My eyelids slowly fluttered open. A blurry patch of brown came into view, and it was a while before my gaze focused and I realized I was looking at a wooden ceiling. A warm fire crackled somewhere nearby, and sunlight streamed in through a window. I could hear the faint chirping of birds. Is this what the afterlife was like?

No. I'm breathing. And there was a dull ache in my limbs that intensified if I tried to move. People don't feel pain if they're dead—at least, I didn't think they did. I felt warmth radiating about me, which told me that I was definitely alive. The dead are cold, and I was not. Then the question was, where am I?

It took much effort for me to even wiggle my fingers. Although it was my body, it felt so alien, like I was a spirit inhabitating someone else's body. My muscles had not been in use for so long they had almost forgotten what it was like to move. Eventually, though, I forced myself to sit up, ignoring the tiny daggers of pain that shot through my arms and chest.

I was on a simple bed, with a mattress stuffed with straw and a warm handmade quilt. This was one of two beds that lined two opposite walls of a small room with a fireplace and worn armchair at one end and a writing desk under a window on the other end. I lifted the blanket to check on my wounds, and I was surprised to see bandages covering most of my upper body and parts of my legs. Except for my undergarments, my clothes were nowhere to be seen. Some one had taken great care of me while I was unconscious. Someone had saved me after I jumped off the cliff with Katherine. But who? How long have I been unconscious? And most importantly, where was Katherine?

A closer examination of the room told me that Kath was lying on the other bed. She lied so still I feared she was dead, but the small rise and fall of her chest told me she was still breathing.

"Kath. Kath." I tried to call out her name, but my throat was raspy and the words felt weird in my mouth after not speaking for so long. I tried again. "Kath? Katherine?"

There was no response. With some difficulty, I pushed the quilt aside and swung my legs over the bed. Gingerly, I stood up, hand gripping the edge of the bed to brace myself for pain. My knees gave out almost as soon as I shifted my weight to my feet, and I just barely managed to keep myself from toppling forward onto the ground face-first.

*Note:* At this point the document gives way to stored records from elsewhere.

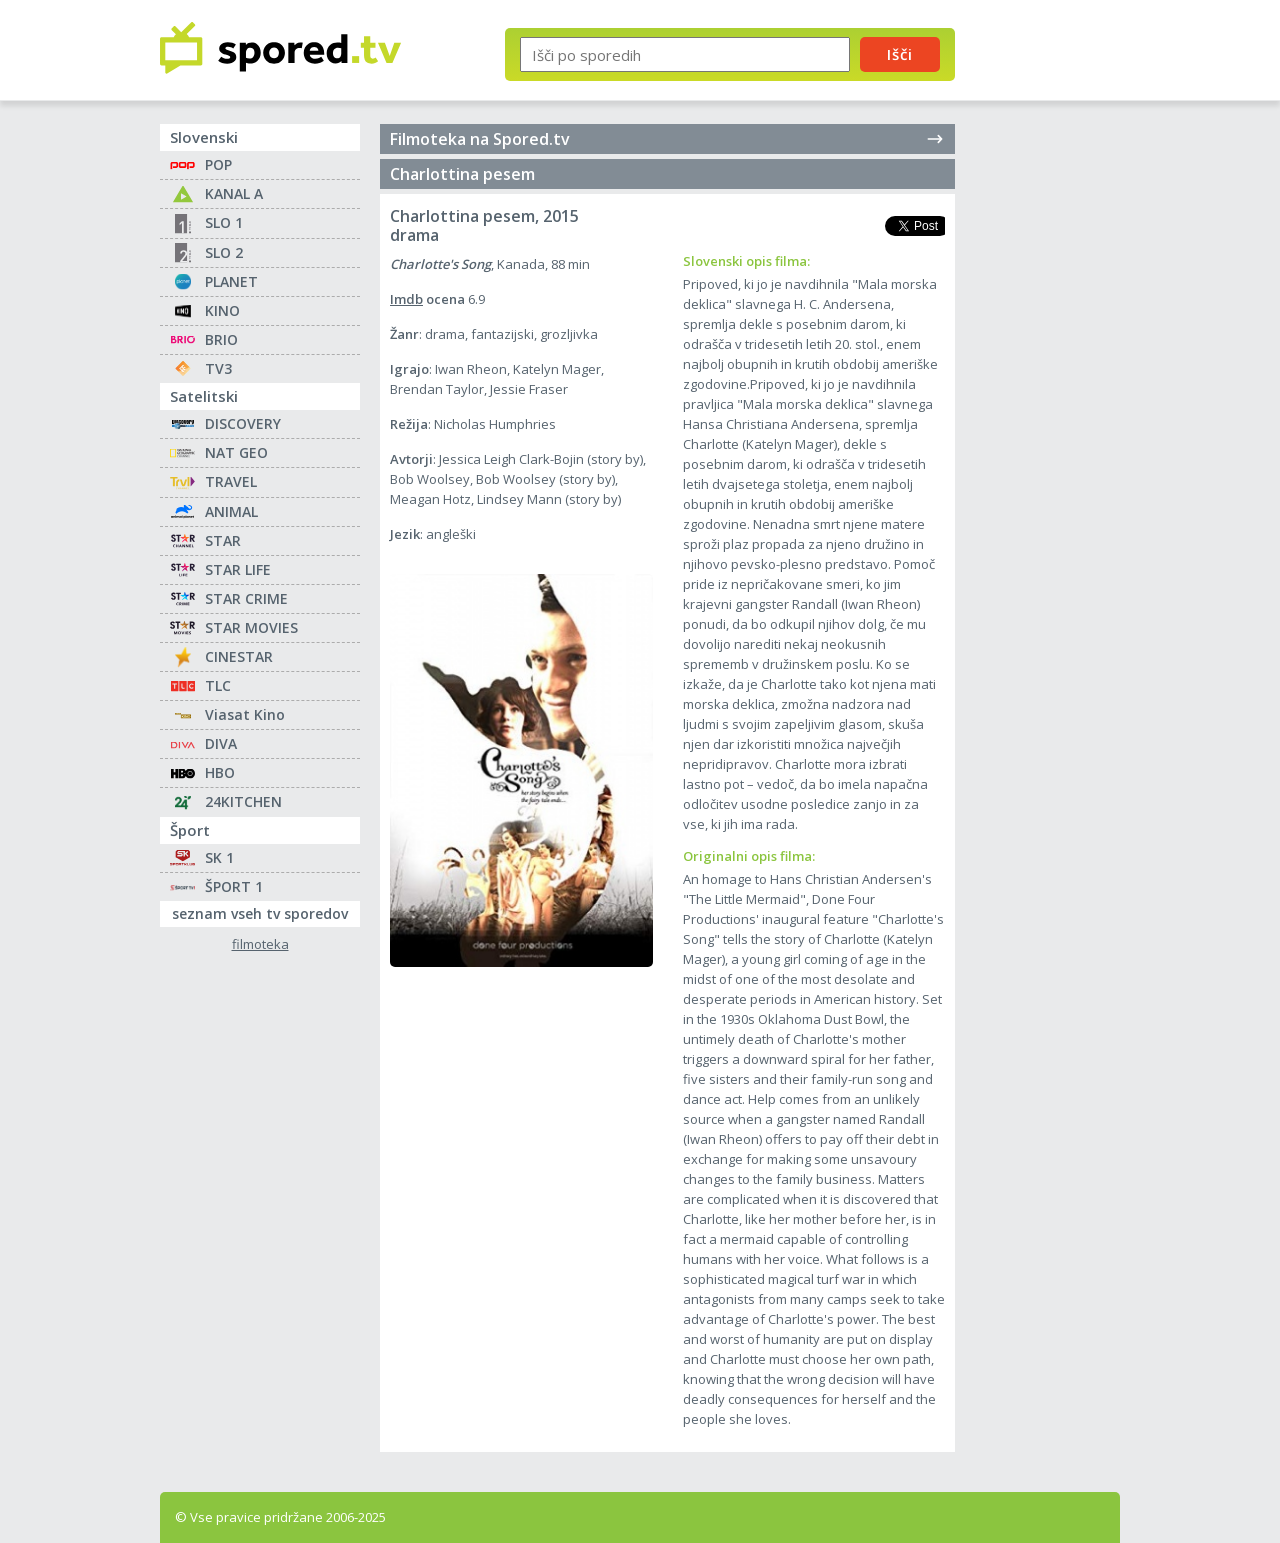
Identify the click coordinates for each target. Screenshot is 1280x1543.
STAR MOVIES (251, 627)
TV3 (218, 368)
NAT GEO (236, 452)
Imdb (406, 299)
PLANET (231, 281)
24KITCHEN (243, 801)
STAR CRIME (246, 598)
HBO (220, 772)
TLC (218, 685)
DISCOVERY (243, 423)
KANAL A (234, 193)
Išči (900, 54)
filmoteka (260, 944)
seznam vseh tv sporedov (266, 912)
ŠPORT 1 (234, 886)
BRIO (221, 339)
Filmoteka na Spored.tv (667, 139)
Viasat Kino (245, 714)
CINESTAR (239, 656)
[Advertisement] (1055, 328)
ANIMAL (231, 511)
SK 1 (219, 857)
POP (218, 164)
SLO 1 (224, 222)
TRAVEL (231, 481)
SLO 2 (224, 252)
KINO (222, 310)
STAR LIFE (238, 569)
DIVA (221, 743)
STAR (223, 540)
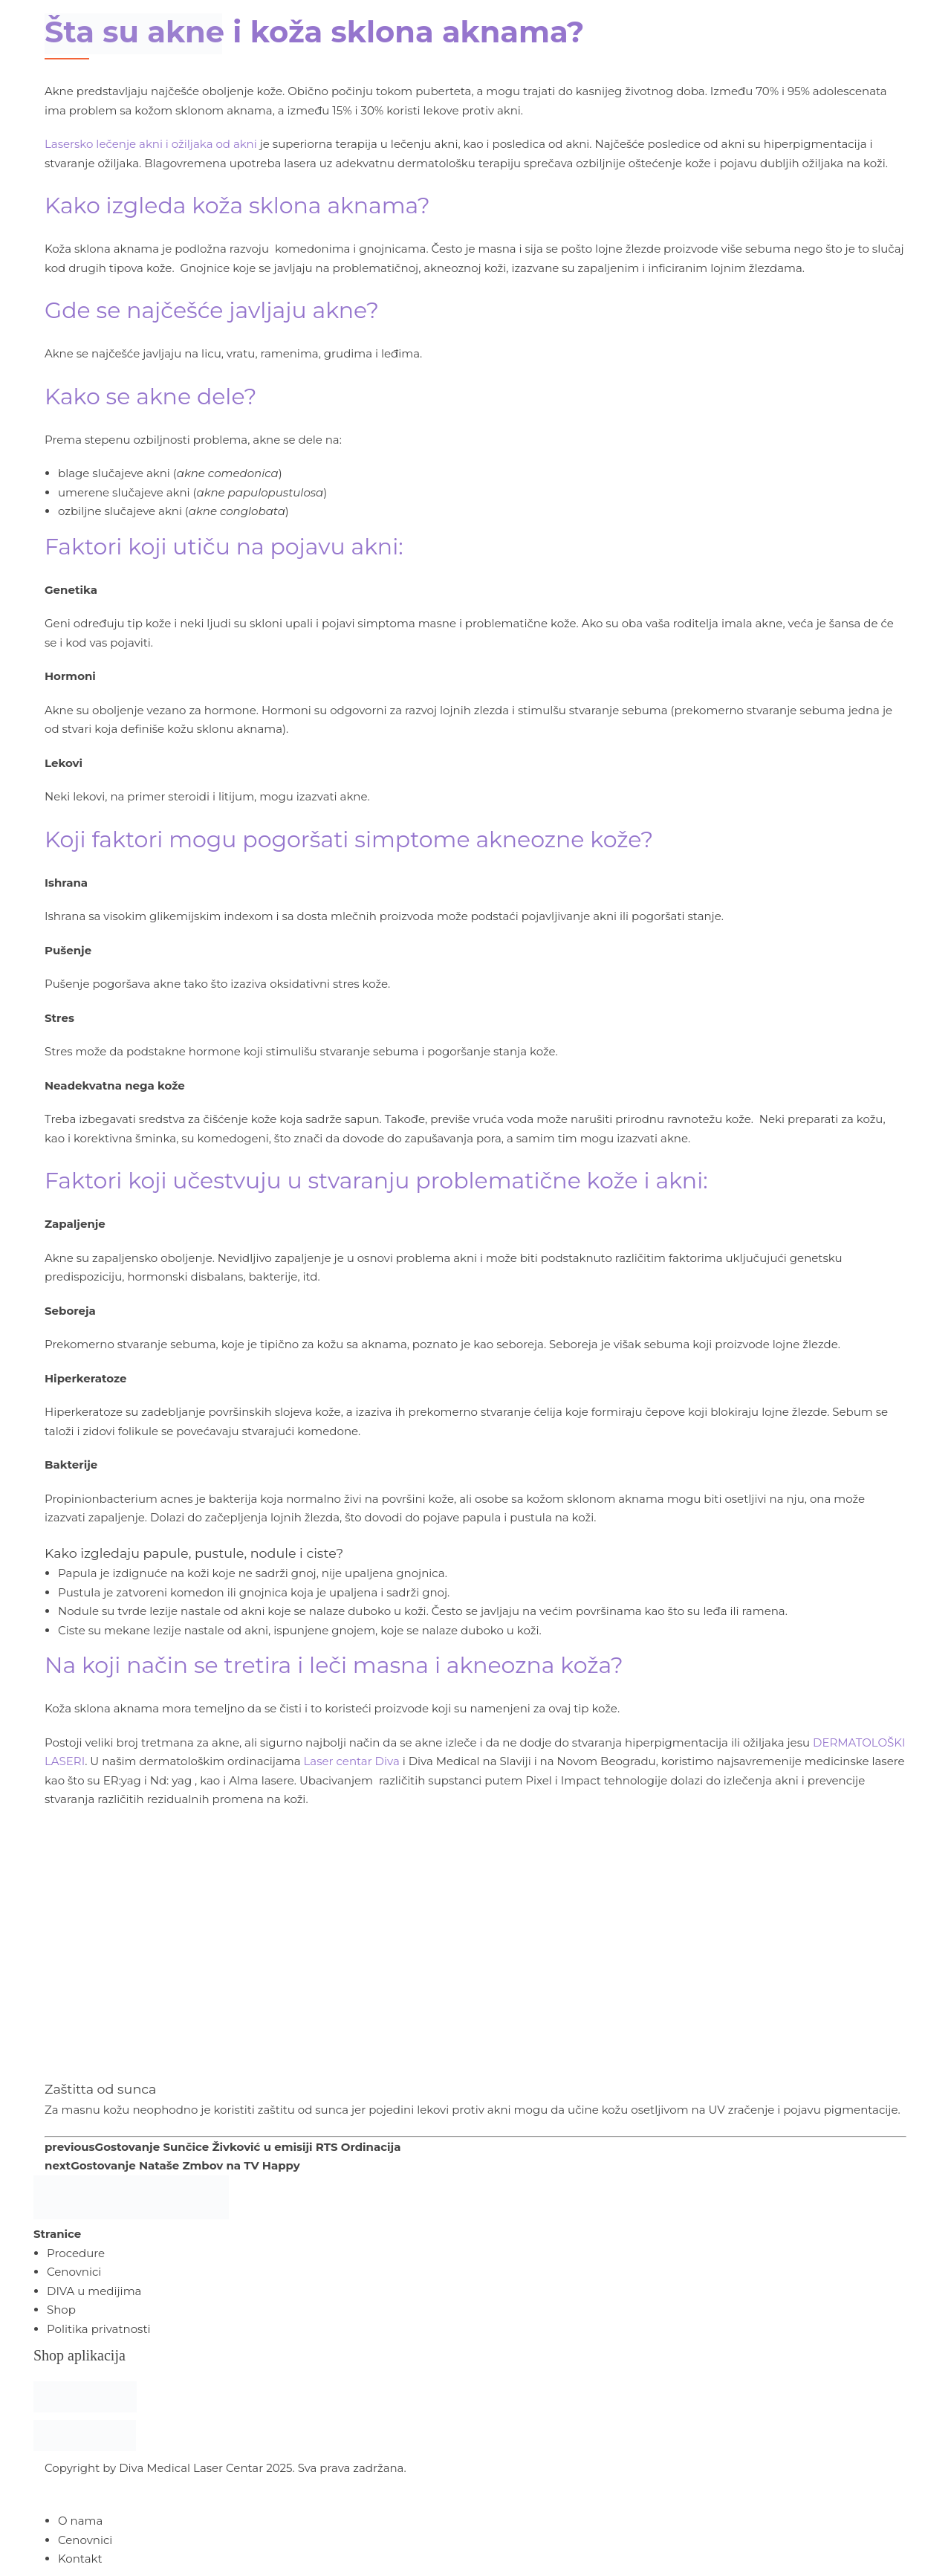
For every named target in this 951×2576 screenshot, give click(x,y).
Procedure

I reached out and grasped the bedpost tightly with both hands. Bit by bit, I forced myself to straighten again. Breathing heavily, I waited as the pain dulled. It took several tries before I was able to make the few steps necessary to reach Katherine's bedside.

Katherine slept peacefully, her hair a brown splash against the white pillow. Her quilt was pulled up to her shoulders, and one bandaged arm was lying on top of the quilt. I noticed still-healing scratches and scabs on her exposed skin, probably from our fall into the trees.

"Kath. Kath, wake up." I shook her gently, careful not to touch any of her cuts. "Kath?"